Add buf as an alternate Python protobuf code generator#23343
Conversation
|
Thanks for the PR! Recently the maintainers have been discussing that new backends should first start out as published plugins in a user's repo, so that the community can mess around and flesh out the APIs and utility, before it gets merged into Pants directly and becomes more relied on. I was just commenting on another PR yesterday that I need to add docs to this effect. A couple simple examples of that are here: This would also let us extract bits and pieces at a time that we know are more API stable (e.g. one there are some lint users who are happy, then pull that in, etc). |
|
Thanks for the quick response @sureshjoshi! In this case, This PR adds on the Would it still make sense to start as a plug in in this case? |
Ahh, okay okay, I thought I'll just point out that this will take some time to review, and just at a glance, it feels like a lot of code for what it's doing - which is common for Claude driven PRs, FYI. So, thanks for the PR, and please have some patience on the review. |
|
Thanks @sureshjoshi! Quite a few of the changes are just mechanical -- moving files related to buf linting/formatting that were under a subdirectory that wouldn't make sense if buf also does code generation. I could split those into a separate PR but I didn't since there wouldn't be a justification for moving those files without adding the new functionality. Let me know if you have a preference. I can also just put them in a different commit within this PR if it makes review easier. |
|
This would be awesome to have. I'll check this out and give it a try on our codebase. |
Several standalone smaller, simpler PRs will always make for an easier review :) |
Sounds good. I'll make a couple more PRs and then rebase to simplify this one. Here's the first to bump the |
Background
buf is the modern toolchain for Protocol Buffers, replacing
ad-hoc
protocinvocations with a coherent ecosystem:buf.yaml/buf.lockdeclare and pin proto module dependencies (theBuf Schema Registry — BSR — analogue to a package index).
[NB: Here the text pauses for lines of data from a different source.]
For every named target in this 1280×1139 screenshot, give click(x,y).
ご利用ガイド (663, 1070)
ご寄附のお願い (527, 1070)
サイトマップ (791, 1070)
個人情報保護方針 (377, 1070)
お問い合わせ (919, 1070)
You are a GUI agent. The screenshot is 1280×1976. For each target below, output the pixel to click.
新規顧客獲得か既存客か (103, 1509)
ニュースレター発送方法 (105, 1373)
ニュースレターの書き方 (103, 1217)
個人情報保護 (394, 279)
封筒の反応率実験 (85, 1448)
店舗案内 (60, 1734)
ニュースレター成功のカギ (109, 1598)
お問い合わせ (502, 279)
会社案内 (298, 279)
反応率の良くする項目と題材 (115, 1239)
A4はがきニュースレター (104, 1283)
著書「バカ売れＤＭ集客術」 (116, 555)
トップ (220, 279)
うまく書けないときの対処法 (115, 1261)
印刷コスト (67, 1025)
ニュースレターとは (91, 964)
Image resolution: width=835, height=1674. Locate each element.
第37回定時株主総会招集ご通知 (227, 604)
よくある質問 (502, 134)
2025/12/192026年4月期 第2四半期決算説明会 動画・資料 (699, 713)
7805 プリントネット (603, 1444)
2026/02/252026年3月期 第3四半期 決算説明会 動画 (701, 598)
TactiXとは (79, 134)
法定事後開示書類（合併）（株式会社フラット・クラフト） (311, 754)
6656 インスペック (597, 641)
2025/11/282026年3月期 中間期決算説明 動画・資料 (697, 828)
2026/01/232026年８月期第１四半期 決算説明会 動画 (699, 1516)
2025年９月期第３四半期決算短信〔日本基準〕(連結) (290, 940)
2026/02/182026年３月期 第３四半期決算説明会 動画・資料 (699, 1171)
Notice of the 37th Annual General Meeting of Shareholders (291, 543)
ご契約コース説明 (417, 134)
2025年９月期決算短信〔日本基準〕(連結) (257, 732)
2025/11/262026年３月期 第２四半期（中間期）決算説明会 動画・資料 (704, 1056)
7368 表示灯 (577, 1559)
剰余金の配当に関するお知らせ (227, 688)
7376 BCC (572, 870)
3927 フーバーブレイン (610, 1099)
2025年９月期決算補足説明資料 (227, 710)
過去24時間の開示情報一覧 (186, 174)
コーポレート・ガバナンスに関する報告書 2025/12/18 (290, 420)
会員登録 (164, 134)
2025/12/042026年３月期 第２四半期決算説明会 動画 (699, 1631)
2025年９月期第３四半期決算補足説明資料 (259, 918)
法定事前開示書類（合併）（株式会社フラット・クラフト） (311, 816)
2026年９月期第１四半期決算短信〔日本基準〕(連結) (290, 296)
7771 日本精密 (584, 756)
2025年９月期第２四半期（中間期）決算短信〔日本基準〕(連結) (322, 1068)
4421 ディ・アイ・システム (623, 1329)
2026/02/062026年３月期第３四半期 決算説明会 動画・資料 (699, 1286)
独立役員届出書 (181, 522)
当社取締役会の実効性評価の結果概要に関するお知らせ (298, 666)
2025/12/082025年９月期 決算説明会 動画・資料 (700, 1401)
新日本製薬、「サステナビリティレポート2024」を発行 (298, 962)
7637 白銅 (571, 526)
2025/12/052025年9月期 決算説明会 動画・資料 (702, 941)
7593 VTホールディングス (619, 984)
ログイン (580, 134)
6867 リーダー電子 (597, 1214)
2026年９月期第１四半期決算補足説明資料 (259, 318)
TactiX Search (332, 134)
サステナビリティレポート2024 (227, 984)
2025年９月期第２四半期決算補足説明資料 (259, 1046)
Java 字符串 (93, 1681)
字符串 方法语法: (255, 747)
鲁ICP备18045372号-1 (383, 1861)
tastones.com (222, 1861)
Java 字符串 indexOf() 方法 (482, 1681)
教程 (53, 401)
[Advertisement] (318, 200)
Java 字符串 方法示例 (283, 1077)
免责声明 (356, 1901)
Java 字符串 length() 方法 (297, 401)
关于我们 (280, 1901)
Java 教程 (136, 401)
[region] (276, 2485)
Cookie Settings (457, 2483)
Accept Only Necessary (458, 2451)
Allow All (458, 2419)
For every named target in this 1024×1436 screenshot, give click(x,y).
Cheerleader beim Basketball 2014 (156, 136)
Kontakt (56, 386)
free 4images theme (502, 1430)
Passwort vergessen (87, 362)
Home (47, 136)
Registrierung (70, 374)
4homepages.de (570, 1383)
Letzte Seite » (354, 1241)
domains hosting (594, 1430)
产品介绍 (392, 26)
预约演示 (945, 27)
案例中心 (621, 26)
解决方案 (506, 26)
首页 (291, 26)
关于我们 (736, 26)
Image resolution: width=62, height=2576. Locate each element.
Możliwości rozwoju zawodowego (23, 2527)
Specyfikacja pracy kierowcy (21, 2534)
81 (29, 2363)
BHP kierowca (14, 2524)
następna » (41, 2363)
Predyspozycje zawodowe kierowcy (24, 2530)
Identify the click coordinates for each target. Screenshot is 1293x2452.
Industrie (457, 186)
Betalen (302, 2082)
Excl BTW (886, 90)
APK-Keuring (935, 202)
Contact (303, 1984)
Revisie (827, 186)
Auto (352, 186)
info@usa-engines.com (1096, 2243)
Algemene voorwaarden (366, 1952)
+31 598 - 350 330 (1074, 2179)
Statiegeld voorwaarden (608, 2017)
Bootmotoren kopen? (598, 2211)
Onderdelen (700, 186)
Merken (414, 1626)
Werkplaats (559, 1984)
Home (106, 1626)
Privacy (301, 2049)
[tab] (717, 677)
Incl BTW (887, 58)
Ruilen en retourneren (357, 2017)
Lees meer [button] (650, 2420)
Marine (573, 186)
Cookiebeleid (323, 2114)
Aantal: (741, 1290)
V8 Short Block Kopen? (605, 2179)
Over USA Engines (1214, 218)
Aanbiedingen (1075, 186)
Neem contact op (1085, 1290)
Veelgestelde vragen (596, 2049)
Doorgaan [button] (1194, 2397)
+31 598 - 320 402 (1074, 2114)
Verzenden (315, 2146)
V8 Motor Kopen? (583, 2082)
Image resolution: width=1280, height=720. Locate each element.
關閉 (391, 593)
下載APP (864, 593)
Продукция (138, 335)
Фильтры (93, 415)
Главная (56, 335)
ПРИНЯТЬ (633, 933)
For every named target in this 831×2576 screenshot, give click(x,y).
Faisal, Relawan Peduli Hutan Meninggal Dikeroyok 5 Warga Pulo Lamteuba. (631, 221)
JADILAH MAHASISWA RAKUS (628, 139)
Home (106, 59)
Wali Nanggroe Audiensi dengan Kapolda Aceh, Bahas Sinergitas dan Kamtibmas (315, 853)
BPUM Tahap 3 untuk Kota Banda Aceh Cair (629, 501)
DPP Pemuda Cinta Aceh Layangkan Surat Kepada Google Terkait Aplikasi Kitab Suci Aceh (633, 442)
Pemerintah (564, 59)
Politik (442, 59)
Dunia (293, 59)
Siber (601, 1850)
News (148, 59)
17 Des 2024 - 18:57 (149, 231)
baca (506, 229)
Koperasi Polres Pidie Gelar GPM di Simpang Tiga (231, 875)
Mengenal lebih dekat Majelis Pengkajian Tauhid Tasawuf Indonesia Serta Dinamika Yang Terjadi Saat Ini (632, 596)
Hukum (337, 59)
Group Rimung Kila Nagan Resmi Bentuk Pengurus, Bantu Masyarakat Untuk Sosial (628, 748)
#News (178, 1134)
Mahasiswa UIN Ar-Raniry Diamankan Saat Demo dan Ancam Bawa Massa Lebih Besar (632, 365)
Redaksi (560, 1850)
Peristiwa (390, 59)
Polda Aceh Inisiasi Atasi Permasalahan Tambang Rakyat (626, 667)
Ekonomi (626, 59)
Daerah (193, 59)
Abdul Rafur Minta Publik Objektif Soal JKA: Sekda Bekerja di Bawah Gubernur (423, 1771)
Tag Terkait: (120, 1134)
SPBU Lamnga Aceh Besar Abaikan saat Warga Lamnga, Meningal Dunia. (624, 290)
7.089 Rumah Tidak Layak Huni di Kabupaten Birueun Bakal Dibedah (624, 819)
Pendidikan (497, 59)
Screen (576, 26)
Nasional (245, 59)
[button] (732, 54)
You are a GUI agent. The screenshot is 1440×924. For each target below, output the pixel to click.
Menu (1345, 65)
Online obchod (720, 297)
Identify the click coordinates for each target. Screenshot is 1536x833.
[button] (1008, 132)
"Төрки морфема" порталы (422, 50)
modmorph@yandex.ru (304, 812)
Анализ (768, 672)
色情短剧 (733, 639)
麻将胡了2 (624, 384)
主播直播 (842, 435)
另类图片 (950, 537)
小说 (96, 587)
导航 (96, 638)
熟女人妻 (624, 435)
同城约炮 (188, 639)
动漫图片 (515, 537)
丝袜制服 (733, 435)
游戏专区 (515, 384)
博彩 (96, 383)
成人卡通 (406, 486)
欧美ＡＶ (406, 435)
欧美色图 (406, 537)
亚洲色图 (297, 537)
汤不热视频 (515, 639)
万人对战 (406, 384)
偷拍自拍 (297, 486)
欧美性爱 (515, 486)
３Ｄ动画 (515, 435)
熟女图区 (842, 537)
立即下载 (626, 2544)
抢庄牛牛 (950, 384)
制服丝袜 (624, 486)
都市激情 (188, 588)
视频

buf.gen.yamlcentrally configures codegen plugins. Plugins can beremote:(hosted on the BSR, fetched with version+revision pins) orprotoc_builtin:/local:(plain protoc-style binaries on PATH).protovalidate are first-class buf citizens —
they're not really usable through the existing protoc backend without
out-of-graph workarounds.
For Pants users, the existing
pants.backend.codegen.protobuf.pythonbackendalready supports
buf format/buf lint, but codegen isprotoc-driven.This PR adds the codegen half: a
protobuf_generator='buf'target field thatopts a
protobuf_sourceinto running throughbuf generateinstead ofprotoc. Theprotocpath is unchanged when the field is left at itsdefault.
Concrete benefits Pants users get:
connectrpcandprotovalidateruntime deps automatically based on whichplugins appear in
buf.gen.yaml.buf.lockis the single source of truth for BSR commits.pants generate-lockfilesregenerates it viabuf dep update. Codegen isblocked early with a fix-instruction error if
buf.yamldeclaresdeps:without a sibling
buf.lock, so reproducibility isn't optional.binary tools elsewhere.
remote:plugins must declareversion+revision; Pants's built-inDEFAULT_PLUGIN_PINSsynthesizes pins forpopular plugins so users don't have to look them up by hand.
buf_gen_templatefield, soindividual proto targets can use a different
buf.gen.yamlwithout forkingthe global config.
example-buf is a full working
reference repo with
buf.yaml+buf.lock+buf.gen.yaml, a PythonConnectRPC server, validation via protovalidate, and a TypeScript client that
shares the same
idl/andbuf.lock.Usage
Opting in is one field on the proto target:
With a typical layout:
What changes for the user, end-to-end:
pants export-codegen ::now runsbuf generateforbuftargets andprotocfor everything else. The two paths produce the same kinds ofartifacts (
*_pb2.py,*_pb2_grpc.py, etc.), so downstream targets don'tneed to know which generator was used.
buf.gen.yamlto learn which suffixes (_pb2,_pb2_grpc,_grpc,_connect) the configured plugins emit, and registersthe corresponding modules per proto. New: BSR-dep-provided modules
(
buf.validate.validate_pb2,google.protobuf.timestamp_pb2, etc.) arealso registered, gated on
include_imports: truebeing set on theprotocolbuffers/pythonplugin (so we only claim ownership when the fileis actually generated).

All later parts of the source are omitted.